Saved entries:
+++

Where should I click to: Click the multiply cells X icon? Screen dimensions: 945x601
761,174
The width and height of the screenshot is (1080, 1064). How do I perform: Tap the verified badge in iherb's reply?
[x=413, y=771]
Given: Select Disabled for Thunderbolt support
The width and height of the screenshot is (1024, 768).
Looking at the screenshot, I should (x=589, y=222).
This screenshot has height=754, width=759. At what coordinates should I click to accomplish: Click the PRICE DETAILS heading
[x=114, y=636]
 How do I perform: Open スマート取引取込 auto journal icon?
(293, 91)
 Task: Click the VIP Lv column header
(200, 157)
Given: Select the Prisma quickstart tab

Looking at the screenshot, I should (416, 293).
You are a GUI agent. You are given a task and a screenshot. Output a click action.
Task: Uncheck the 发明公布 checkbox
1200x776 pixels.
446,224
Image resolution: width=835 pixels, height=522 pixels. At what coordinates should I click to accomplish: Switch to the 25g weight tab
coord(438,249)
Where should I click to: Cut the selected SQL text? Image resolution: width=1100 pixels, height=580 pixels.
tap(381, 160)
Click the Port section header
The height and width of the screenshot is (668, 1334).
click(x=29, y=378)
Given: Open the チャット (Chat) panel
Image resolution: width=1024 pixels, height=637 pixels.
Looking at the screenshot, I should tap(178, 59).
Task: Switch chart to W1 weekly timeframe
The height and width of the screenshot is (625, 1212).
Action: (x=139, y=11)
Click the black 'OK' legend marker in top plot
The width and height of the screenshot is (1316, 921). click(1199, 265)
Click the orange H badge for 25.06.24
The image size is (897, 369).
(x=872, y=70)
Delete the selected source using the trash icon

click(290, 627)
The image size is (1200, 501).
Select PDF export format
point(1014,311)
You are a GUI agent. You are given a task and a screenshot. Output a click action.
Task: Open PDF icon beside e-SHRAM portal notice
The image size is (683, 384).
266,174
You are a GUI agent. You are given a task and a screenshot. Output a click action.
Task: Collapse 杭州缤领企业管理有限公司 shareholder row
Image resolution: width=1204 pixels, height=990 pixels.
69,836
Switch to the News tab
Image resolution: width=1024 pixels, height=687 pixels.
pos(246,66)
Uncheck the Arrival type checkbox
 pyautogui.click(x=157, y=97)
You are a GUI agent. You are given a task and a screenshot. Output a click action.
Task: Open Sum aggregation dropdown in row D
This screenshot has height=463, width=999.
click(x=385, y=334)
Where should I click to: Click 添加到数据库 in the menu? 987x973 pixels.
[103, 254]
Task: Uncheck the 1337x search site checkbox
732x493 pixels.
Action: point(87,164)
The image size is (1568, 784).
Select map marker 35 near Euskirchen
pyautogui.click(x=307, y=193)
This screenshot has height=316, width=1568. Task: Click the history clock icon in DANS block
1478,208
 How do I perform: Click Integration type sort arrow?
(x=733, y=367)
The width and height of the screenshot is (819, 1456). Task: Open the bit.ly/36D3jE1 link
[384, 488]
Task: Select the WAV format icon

+++

### Task requirements:
Take the lines from the top of the data through the one that contains "Given: Select Disabled" and copy them exactly, leaving out every line after it.

### Answer:
Where should I click to: Click the multiply cells X icon? Screen dimensions: 945x601
761,174
The width and height of the screenshot is (1080, 1064). How do I perform: Tap the verified badge in iherb's reply?
[x=413, y=771]
Given: Select Disabled for Thunderbolt support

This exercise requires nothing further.